- **TASK REQUIREMENTS**
Tally every line in the data that has the word "Open" and report only the total.

Stored data
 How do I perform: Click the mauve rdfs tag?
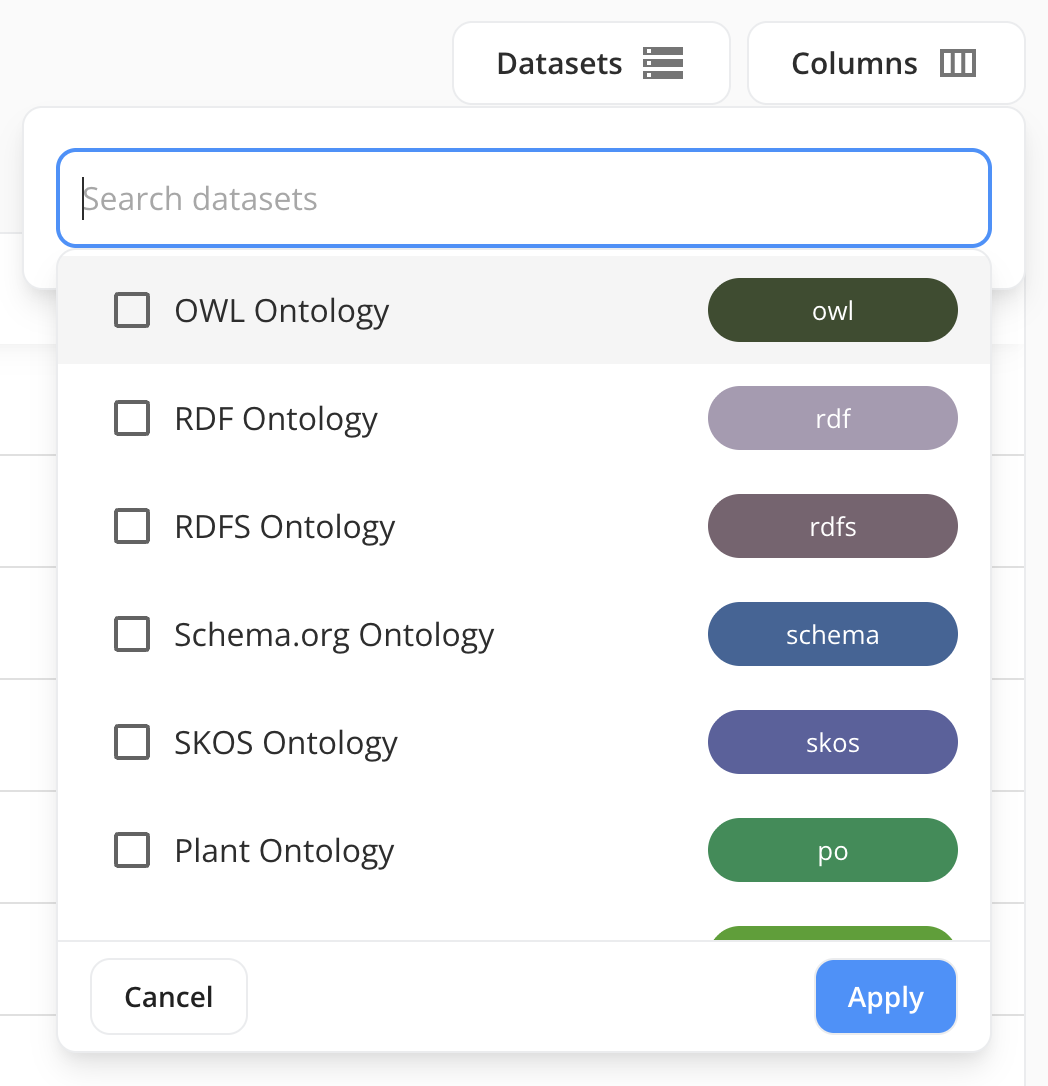[832, 526]
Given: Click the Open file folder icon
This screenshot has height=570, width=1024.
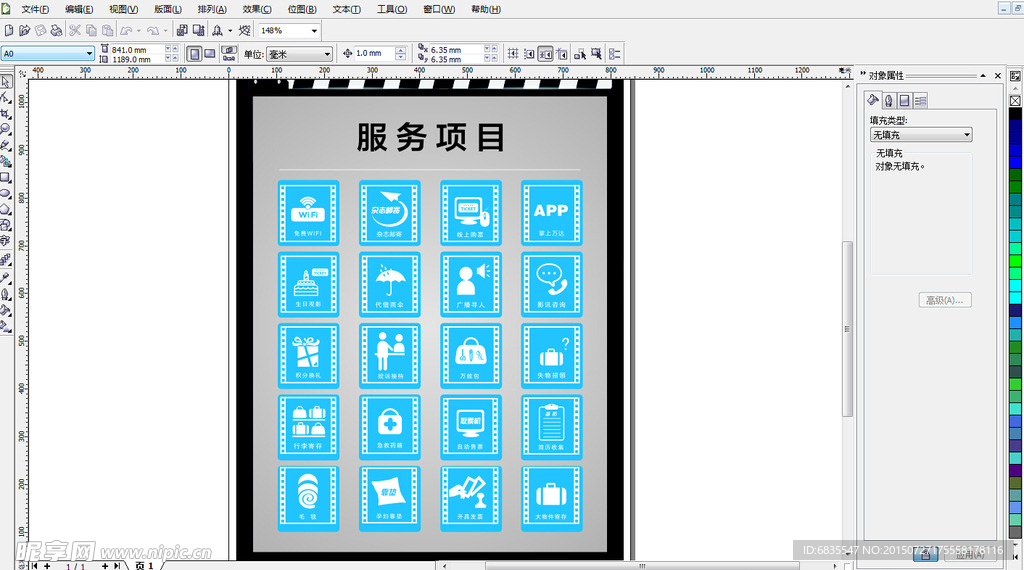Looking at the screenshot, I should [x=25, y=31].
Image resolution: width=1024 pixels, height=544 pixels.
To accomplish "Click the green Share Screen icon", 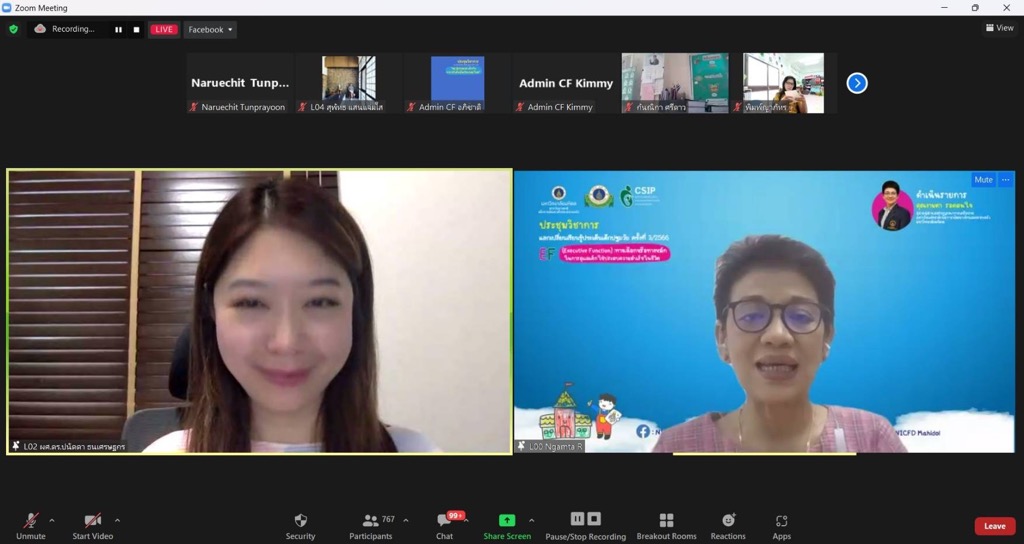I will coord(507,521).
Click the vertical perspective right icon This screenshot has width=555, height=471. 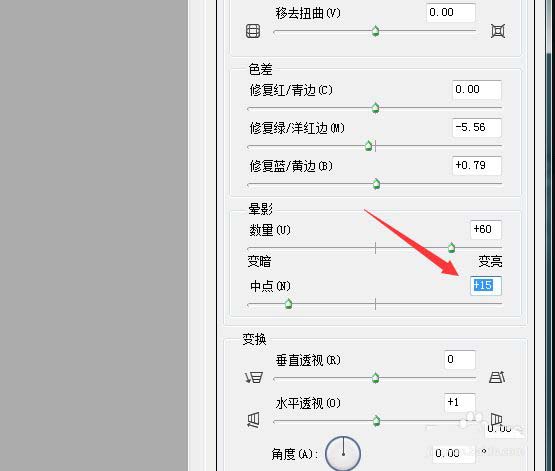(497, 377)
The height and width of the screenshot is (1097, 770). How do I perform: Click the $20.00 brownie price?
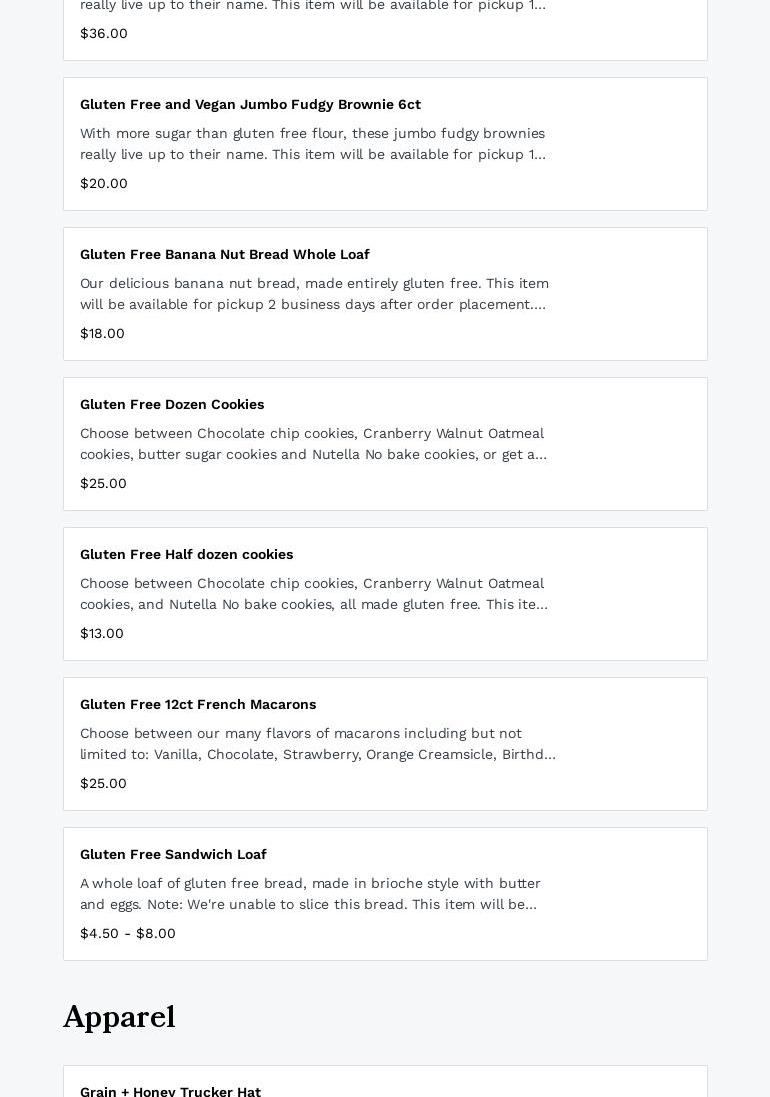pos(104,183)
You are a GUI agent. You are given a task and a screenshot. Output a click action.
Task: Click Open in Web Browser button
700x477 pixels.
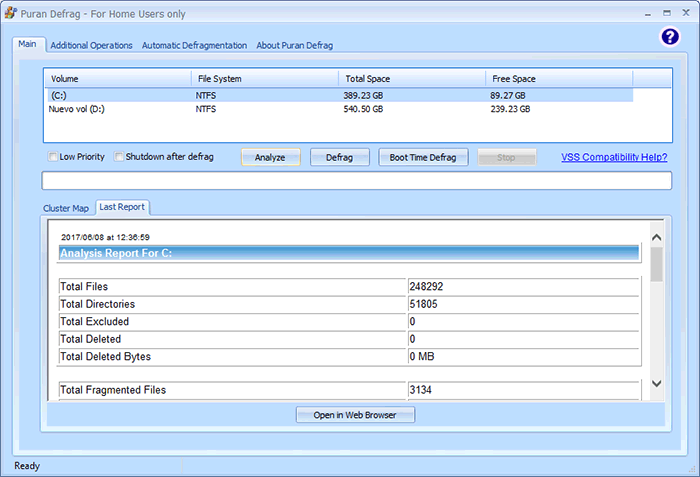[x=355, y=415]
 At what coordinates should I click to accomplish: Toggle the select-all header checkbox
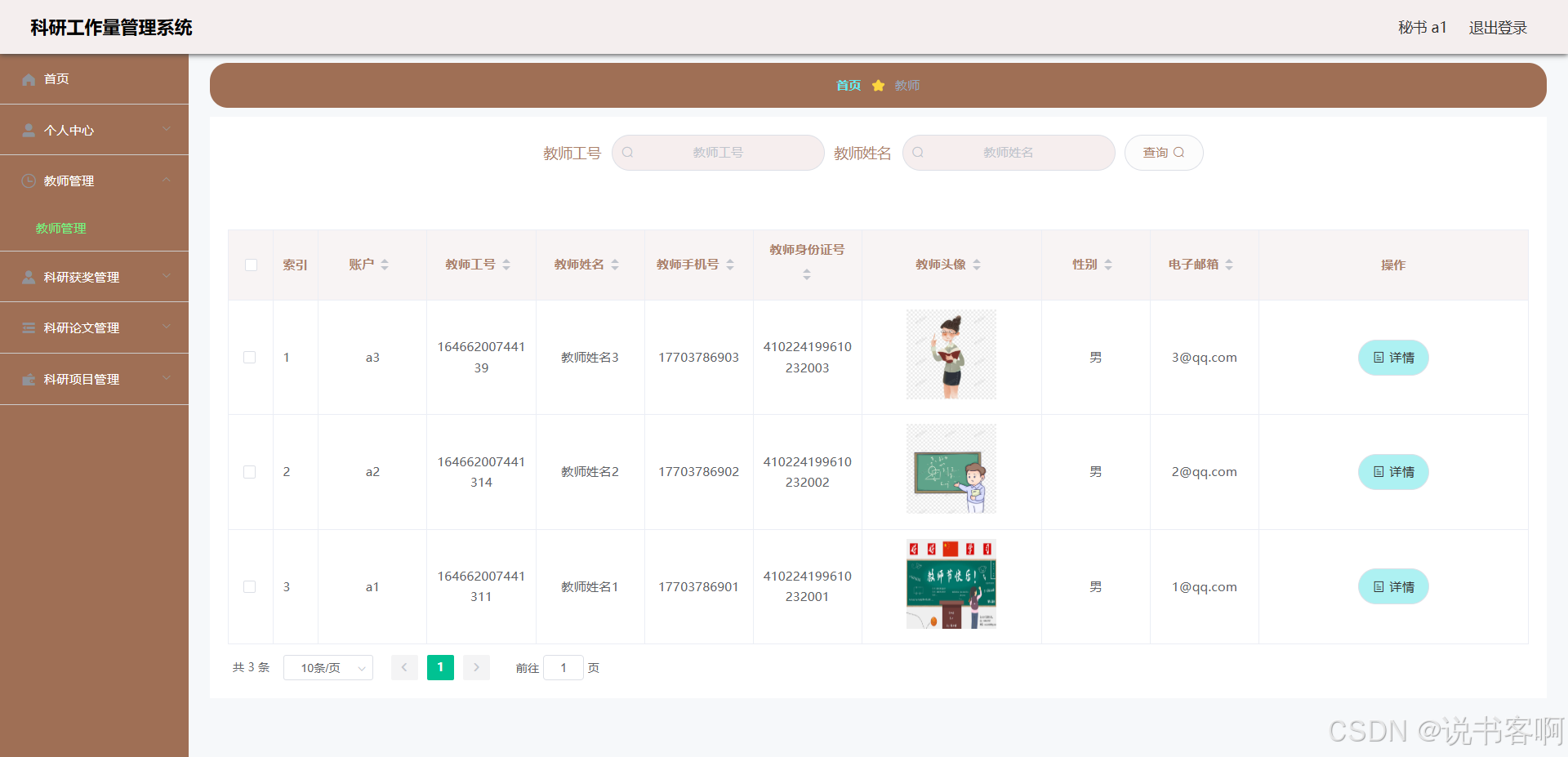click(x=251, y=265)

- **FINISHED EXERCISE**
2